The pattern is simple. A mock struct mirrors the interface of a dependency, with each method implemented as a call to a corresponding function field. For example, a MockCache struct would have fields GetFunc func(key string) ([]byte, error) and SetFunc func(key string, value []byte) error. Each test configures these function fields to simulate the specific condition under test: a cache hit, a cache miss, a network error on get, a write failure on set. Closures capture the arguments passed to each call, enabling assertions on both the return value and the parameters that the system under test sent to the dependency.
Testing Every Error Path
The security value of this pattern lies in its ability to systematically exercise every error path at a system boundary. Consider a handler that retrieves a user session from cache, falls back to a database lookup on cache miss, and returns an error response on database failure. A minimal test suite would cover the cache hit and cache miss paths. A security-oriented test suite must additionally cover: cache returning a corrupted value, cache returning an error (distinct from a miss), database returning an error after a cache miss, and the cache set operation failing after a successful database lookup. Each of these paths is a location where the application might leak information, bypass an access control check, or enter an inconsistent state.

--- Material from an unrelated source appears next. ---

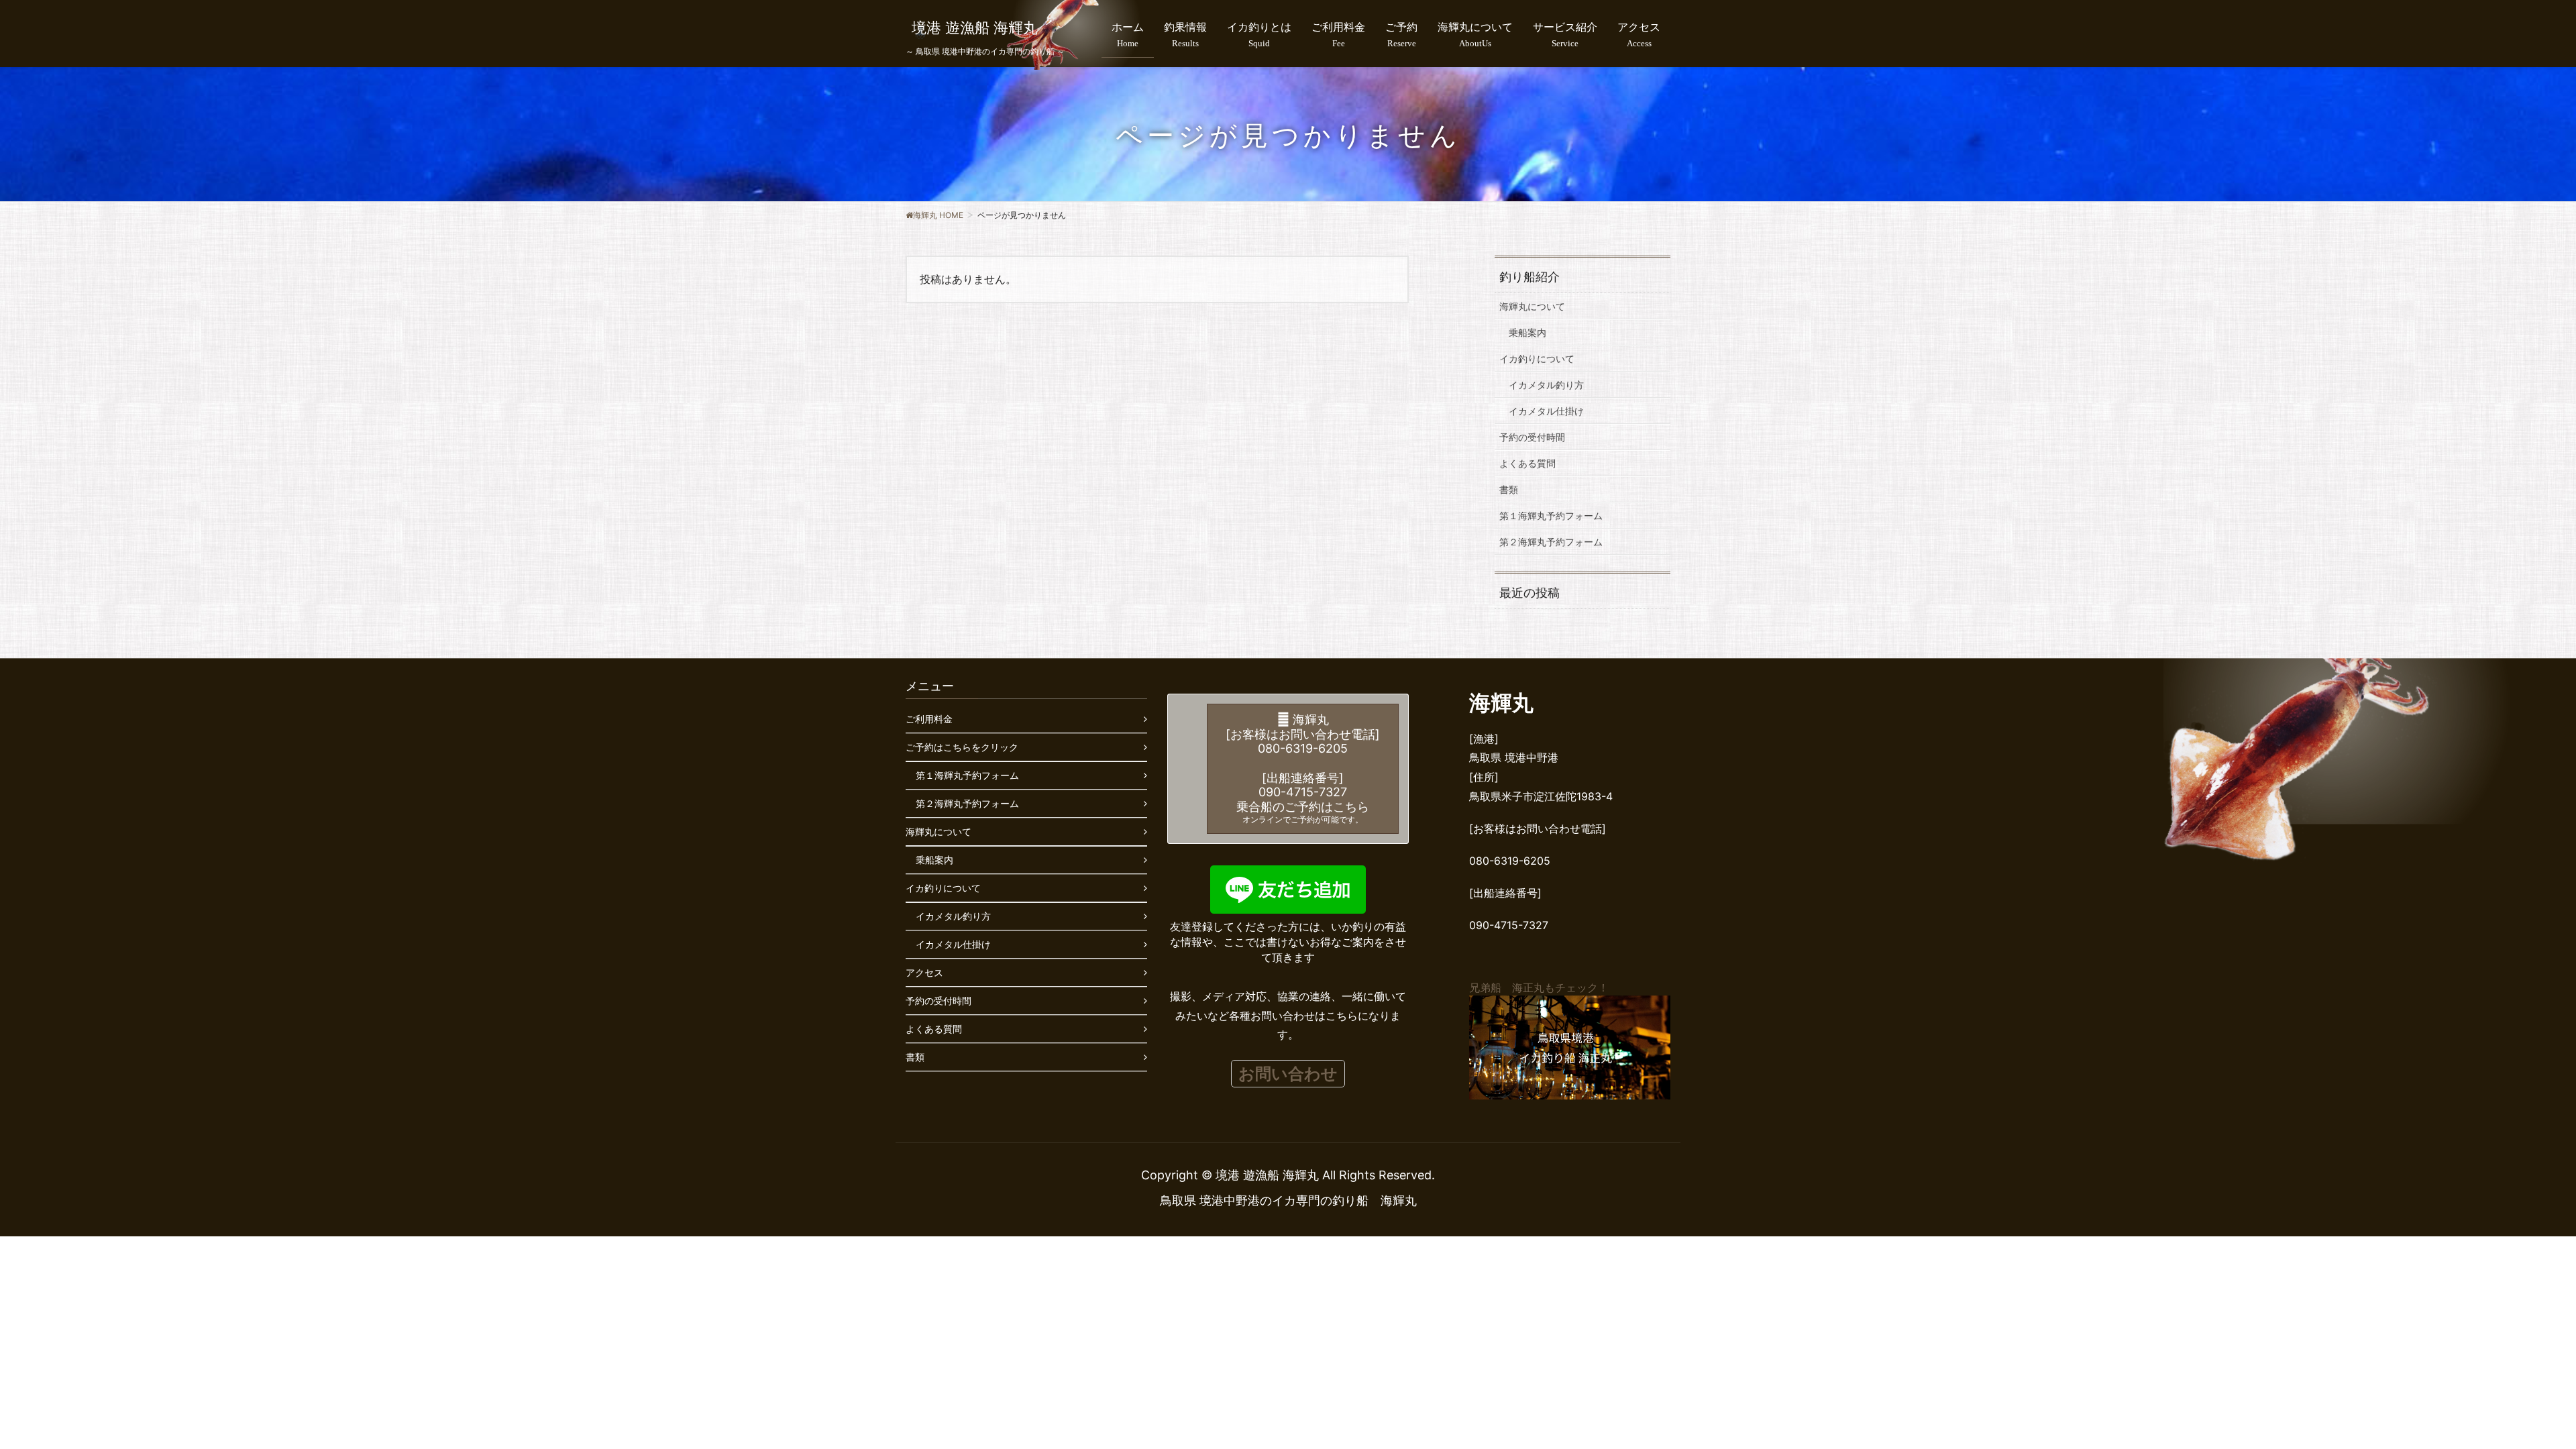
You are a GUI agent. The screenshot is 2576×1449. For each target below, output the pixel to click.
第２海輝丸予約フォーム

We have found that the closure-based mock pattern naturally encourages this exhaustive approach because each test case is explicit about the behavior it configures. There is no hidden default behavior, no "auto-mock" that returns zero values for unconfigured methods. If a test does not configure GetFunc, the mock panics — forcing the developer to make a deliberate decision about what each dependency does in each scenario. This explicitness is valuable during security reviews because it makes omissions visible. A test file where SetFunc is never configured to return an error is a clear signal that the error handling path for cache writes has not been verified.
Assertions at System Boundaries
Beyond exercising error paths, the closure pattern enables assertions on the data that crosses system boundaries. When a function calls cache.Set(key, value), the test can inspect both the key and the value to verify that sensitive data is not being cached in plaintext, that cache keys do not contain user-controlled input without sanitisation, and that TTL values are within expected bounds. These are assertions that interface-level mocking frameworks typically do not encourage, because they focus on return values rather than input validation. In security-sensitive systems, the arguments passed to a dependency are often more important than the values returned.

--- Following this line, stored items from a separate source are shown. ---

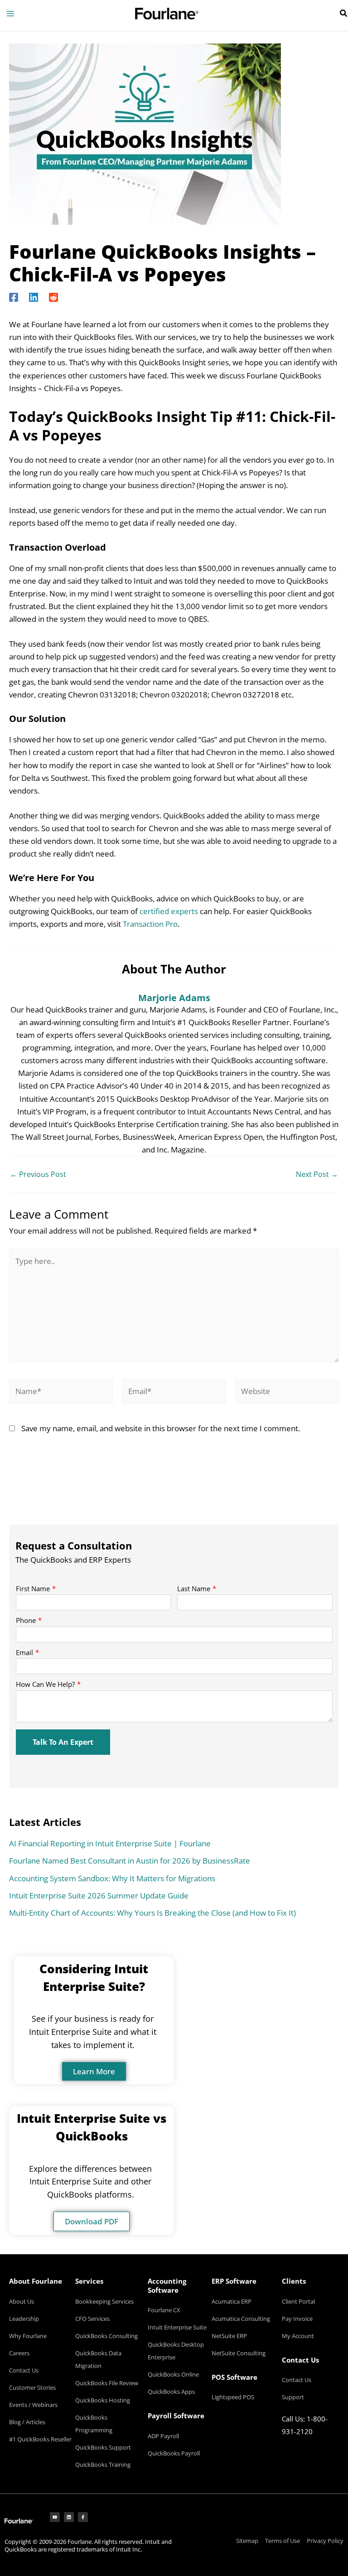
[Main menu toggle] (10, 13)
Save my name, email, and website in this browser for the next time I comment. (160, 1428)
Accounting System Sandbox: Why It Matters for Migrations (112, 1878)
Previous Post (38, 1174)
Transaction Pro (150, 924)
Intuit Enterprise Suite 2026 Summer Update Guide (98, 1895)
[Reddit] (53, 296)
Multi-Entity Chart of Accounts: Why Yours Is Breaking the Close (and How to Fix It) (152, 1913)
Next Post (317, 1174)
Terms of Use (282, 2541)
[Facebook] (13, 296)
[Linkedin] (33, 296)
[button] (344, 14)
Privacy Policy (325, 2541)
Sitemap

We routinely recommend this testing methodology during code review engagements, particularly for systems that handle authentication tokens, session state, or personally identifiable information. The investment required is modest: a mock struct with function fields can be written in under a minute, and each test case adds perhaps ten lines of setup. The return — comprehensive coverage of error handling paths at every system boundary — is one of the most cost-effective security controls available at the code level. When we encounter a codebase where every error path is tested and every boundary interaction is asserted, the density of security findings drops dramatically.

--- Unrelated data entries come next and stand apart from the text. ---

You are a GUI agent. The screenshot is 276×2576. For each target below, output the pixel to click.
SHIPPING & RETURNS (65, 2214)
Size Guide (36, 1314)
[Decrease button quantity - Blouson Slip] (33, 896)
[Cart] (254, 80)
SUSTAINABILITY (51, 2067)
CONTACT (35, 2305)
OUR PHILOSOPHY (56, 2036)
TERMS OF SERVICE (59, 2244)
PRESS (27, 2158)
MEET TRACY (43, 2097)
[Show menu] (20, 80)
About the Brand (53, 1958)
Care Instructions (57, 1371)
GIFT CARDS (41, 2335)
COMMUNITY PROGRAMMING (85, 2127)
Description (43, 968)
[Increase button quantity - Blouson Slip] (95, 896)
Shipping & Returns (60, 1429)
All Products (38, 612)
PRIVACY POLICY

A final note on maintenance: unlike generated mocks that must be regenerated when interfaces change, hand-written mock structs break at compile time when the interface they implement is modified. This is a feature, not a limitation. A compile error that forces a developer to update every test that touches a changed interface is an opportunity to verify that the new interface contract is tested under adversarial conditions. Generated mocks, by contrast, can be silently regenerated without anyone reviewing whether the test assertions are still meaningful.